CHALLENGES
(a) Using the Form 8-K excerpt, decide whether each statement below agrees with the text. Answer yes or no for each, and quote the exact words of the text that decide it.
(i) The conference call is to be held on May 10, 2016.
(ii) The registrant's principal executive offices are on Fifth Avenue in New York.
(iii) The 7th paragraph of the press release relates to the settlement in principle of the French tax audit.
(b) From the Form 8-K excerpt, write out the part that opens with the words containing "Check the appropriate" and closes with "(17 CFR 240.14a-12)".

PROVIDED TEXT
----------------

SECURITIES AND EXCHANGE COMMISSION

Washington, D.C. 20549

 

FORM 8-K

CURRENT REPORT

Pursuant to Section 13 or 15(d) of the Securities Exchange Act of 1934

 

Date of Report (Date of Earliest Event Reported):

May 10, 2016

 

Inter Parfums, Inc.

(Exact name of registrant as specified in its charter)

 

Delaware   0-16469   13-3275609

(State or other jurisdiction of

incorporation or organization)

 

Commission

File Number

 

(I.R.S. Employer

Identification No.)

 

551 Fifth Avenue, New York, New York 10176

 

 (Address of Principal Executive Offices)

 

212. 983.2640

 

 (Registrant's Telephone number, including area code)

 

 

 

 

(Former name or former address, if changed since last report)

 

Check the appropriate box below if the Form 8-K is intended to simultaneously satisfy the filing obligations of the registrant under any of the following provisions (see General Instruction A.2 below):

 

¨Written communications pursuant to Rule 425 under the Securities Act (17 CFR 230.425)

 

¨Soliciting Material pursuant to Rule 14a-12 under the Exchange Act (17 CFR 240.14a-12)

 

¨Pre-commencement communications pursuant to Rule 14d-2(b) under the Exchange Act (17 CFR 240.14d-2(b))

 

¨Pre-commencement communications pursuant to Rule 13e-4(c) under the Exchange Act (17 CFR 240.13e-4(c))

 

 

 

  

Item 2.02 Results of Operations and Financial Condition.

 

Certain portions of our press release dated May 10, 2016, a copy of which is annexed hereto as Exhibit no. 99.1, are incorporated by reference herein, and are filed pursuant to this Item 2.02. They are as follows:

 

·The 1st and 5th paragraphs relating to results of operations for the first quarter of 2016

 

·Portions of the 2nd, 3rd, 4th and 6th paragraphs relating to results of operations for the first quarter of 2016

 

·The 8th paragraph relating to balance sheet items for the first quarter of 2016

 

·The 11th paragraph relating to the conference call to be held on May 11, 2016

 

·The consolidated statements of income and consolidated balance sheets

  

Item 7.01 Regulation FD Disclosure

 

Certain portions of our press release dated May 10, 2016, a copy of which is annexed hereto as Exhibit no. 99.1, are incorporated by reference herein, and are filed pursuant to this Item 7.01 and Regulation FD. They are as follows:

 

·Portions of the 2nd and 6th paragraphs relating to Regulation G, Conditions of Use of Non-GAAP Financial Measures

 

·Portions of the 3rd paragraph relating to new product launches for European operations for 2016 and 2017

 

·Portions of the 4th paragraph relating to new product launches for United States operations for 2016 and expectation of improvement in year over year quarterly sales comparisons

 

·The 7th paragraph relating to the settlement in principle of the French tax audit

 

·The 9th paragraph relating to 2016 guidance adjustment

 

·The 13th paragraph relating to forward looking information

 

·The first paragraph of the 6th page relating to “Adjusted Net Income to Inter Parfums, Inc.” as a non-GAAP financial measure, and Regulation G, Conditions of Use of Non-GAAP Financial Measures

 

·The balance of page 6 relating to the Adjusted Net Income to Inter Parfums, Inc. reconciliation

 

·The balance of such press release not otherwise incorporated by reference in Items 2.02 or 8.01

  

Item 8.01 Other Event.

----------------

DATASET EXTRACT
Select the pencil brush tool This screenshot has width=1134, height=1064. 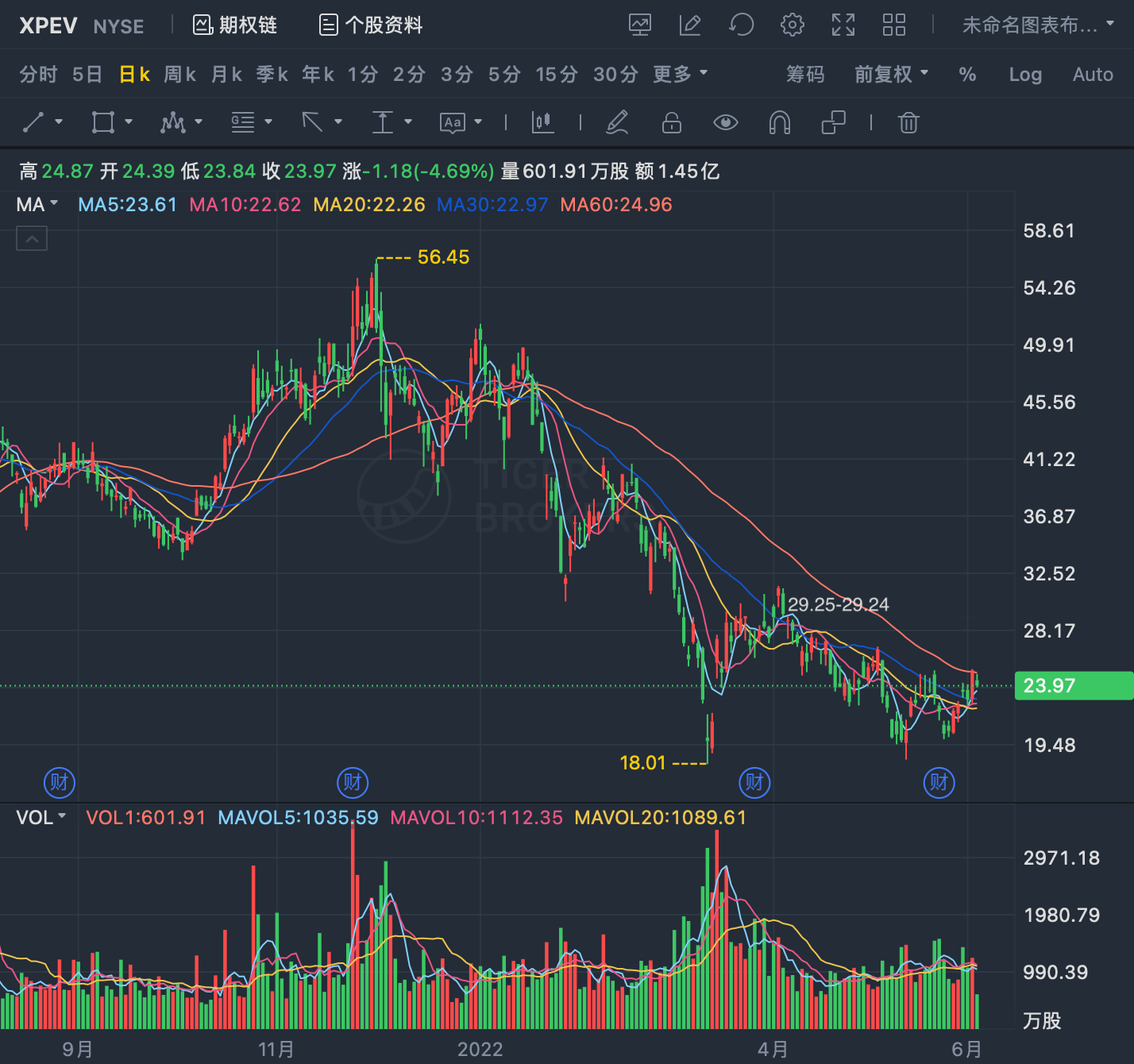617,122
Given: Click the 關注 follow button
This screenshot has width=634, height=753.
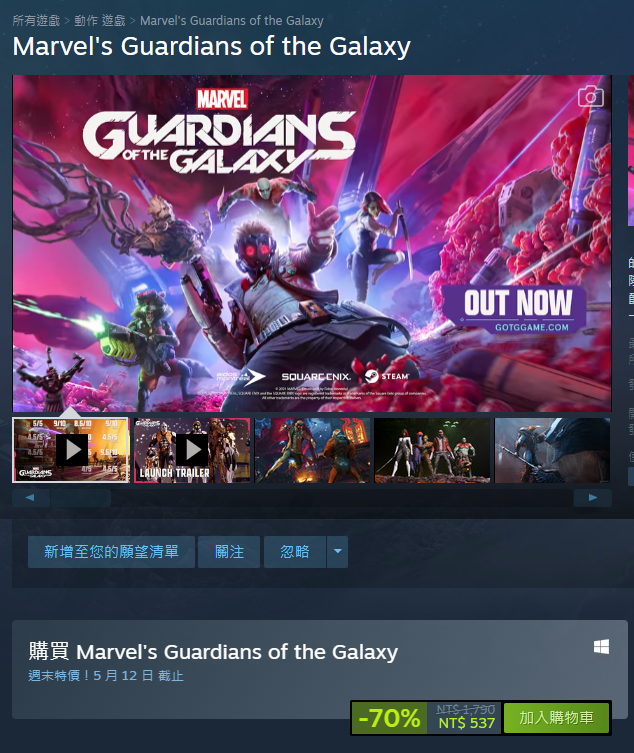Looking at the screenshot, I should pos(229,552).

----------------

WORKED ANSWERS
(a)
(i) No: "The 11th paragraph relating to the conference call to be held on May 11, 2016"
(ii) Yes: "551 Fifth Avenue, New York, New York 10176"
(iii) Yes: "The 7th paragraph relating to the settlement in principle of the French tax audit"

(b)
Check the appropriate box below if the Form 8-K is intended to simultaneously satisfy the filing obligations of the registrant under any of the following provisions (see General Instruction A.2 below):

 

¨Written communications pursuant to Rule 425 under the Securities Act (17 CFR 230.425)

 

¨Soliciting Material pursuant to Rule 14a-12 under the Exchange Act (17 CFR 240.14a-12)